«Ваше королевское высочество, я прихожу к вам, чтобы сесть, как Фемистокл, у очага британского народа. Я отдаюсь под защиту его законов, которой прошу у вашего королевского высочества, как самого могущественного, постоянного и великодушного из моих врагов», — писал Наполеон из Рошфора английскому принцу-регенту.[443]
Значит, накануне Ватерлоо знал, что сделает в Рошфоре.
Это, впрочем, не так удивительно, удивительнее то, что знал это за двадцать восемь лет. Около 1787 года семнадцатилетний Бонапарт начинает писать в своих ученических тетрадях повесть в письмах об австрийском авантюристе, бароне Нейгофе, объявившем себя в 1737 году корсиканским королем под именем Феодора I, арестованном англичанами, посаженном в лондонский Тауэр и через много лет освобожденном лордом Вальполем. «Несправедливые люди.
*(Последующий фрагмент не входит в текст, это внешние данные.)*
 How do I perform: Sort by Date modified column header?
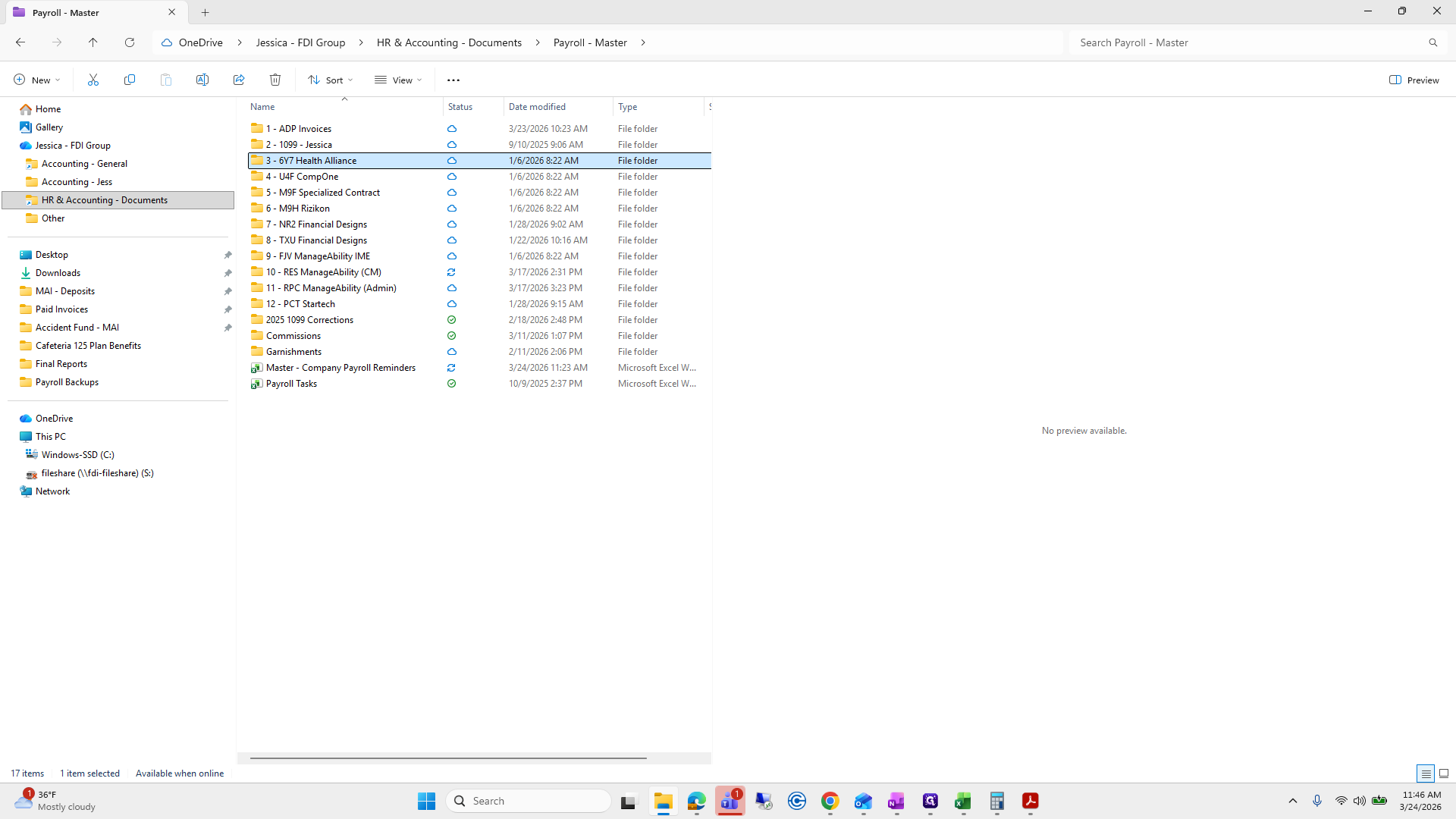(537, 107)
Я хотел осчастливить мой народ, и это мне удалось на одно мгновение; но судьба изменила мне, я в тюрьме, и вы меня презираете», — пишет Феодор Вальполю, и тот отвечает ему: «Вы страдаете, вы несчастны: этого довольно, чтобы иметь право на сострадание англичан». — «Дорого я заплатил за мое романтическое и рыцарское мнение о вас, господа англичане!» — как будто кончает Наполеон на Св. Елене неконченную повесть о корсиканском самозванце и английском узнике.[444]
В тех же ученических тетрадях, делая выписки из «Современной Географии», «G'eographie Moderne», аббата Лакруа, старинного учебника, об английских владениях в Африке, он пишет своим тогдашним, слитным и тонким, точно женским, почерком четыре слова:
Ste H'el`ene, petite isle…
Св. Елена, маленький остров…
Дальше пустая страница: начал писать и не кончил, как будто руку его остановил кто-то.[445]
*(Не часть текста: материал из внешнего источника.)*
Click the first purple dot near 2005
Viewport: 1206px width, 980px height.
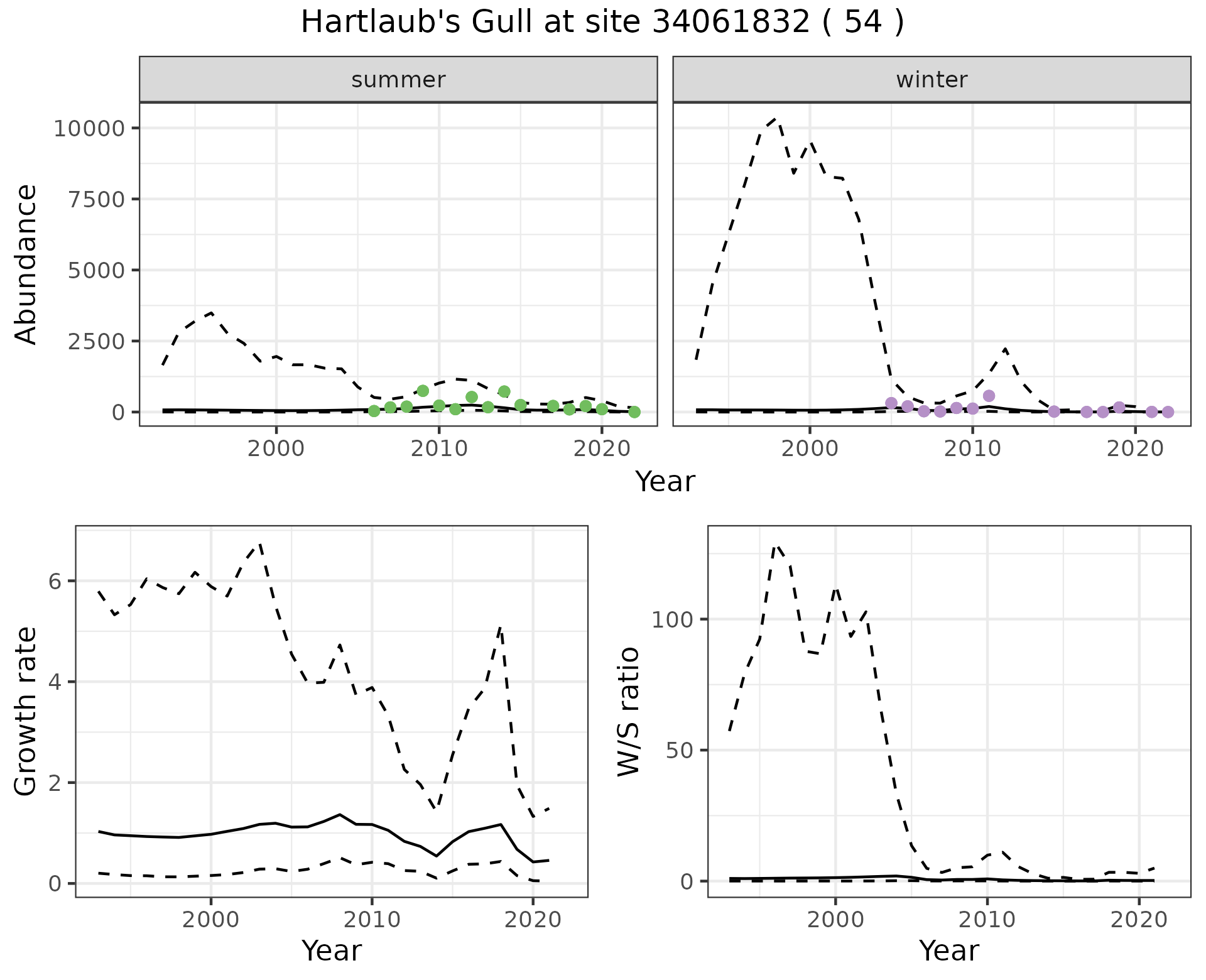tap(891, 403)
«Вы фаталист?» — «Ну разумеется. Так же, как турки. Я был всегда фаталистом. Если чего-нибудь хочет судьба, надо ее слушаться». — «Судьба неотвратима. Надо слушаться своей звезды».[446] И умирающий, он отказывается принимать лекарства. «Что на небе написано, — написано… Наши дни сочтены», — говорит, глядя на небо.[447]
Фатализм, религия звездных судеб, нынешний Восток получил от древнего — от Вавилона, а тот — от еще более глубокой, неисследимой для нас, может быть доисторической, древности, которую миф Платона называет «Атлантидой», а книга Бытия — первым допотопным человечеством. Звездною связью связан Наполеон с этой древностью. Можно бы сказать и о нем, последнем герое человечества, то же, что сказано о первом — Гильгамеше:
«Человек рока, l'homme du destin», — назвал его, после Маренго, австрийский фельдмаршал Мелас. Это одно из тех глубоких общих мест, которые становятся общей мудростью.
Рок для него не отвлеченная идея, а живое существо, которое влияет на чужую мысль, чувство, слово, дело его, на каждое биение сердца. Он живет в роке, как мы живем в пространстве и времени.
Тотчас после взрыва адской машины на Никезской улице Первый Консул входит в Оперу и на рукоплескания двухтысячной толпы, еще не знающей о покушении, раскланивается с такой спокойной улыбкой, что никто не догадывается по лицу его, что за несколько минут он был на волосок от смерти.[448] Это не бесстрашие в нашем человеческом смысле, не победа над страхом, а невозможность испытывать страх. Он знает, что судьба несет его на руках, как мать несет ребенка. «Ангелам Своим заповедает о себе сохранить тебя, и на руках понесут тебя, да не преткнешься о камень ногою твоею». Это он знает, или что-то похожее на это, но еще не знает, что это может сделаться искушением дьявола: «если Ты Сын Божий, бросься отсюда вниз».
Ангелы судьбы или дьяволы случая несут его до времени: и вся его тогдашняя жизнь — непрерывное чудо полета. «Как я был счастлив тогда, — вспоминает он первую Итальянскую кампанию. — Я уже предчувствовал, чем могу сделаться. Мир подо мной убегал, как будто я летел по воздуху».[449]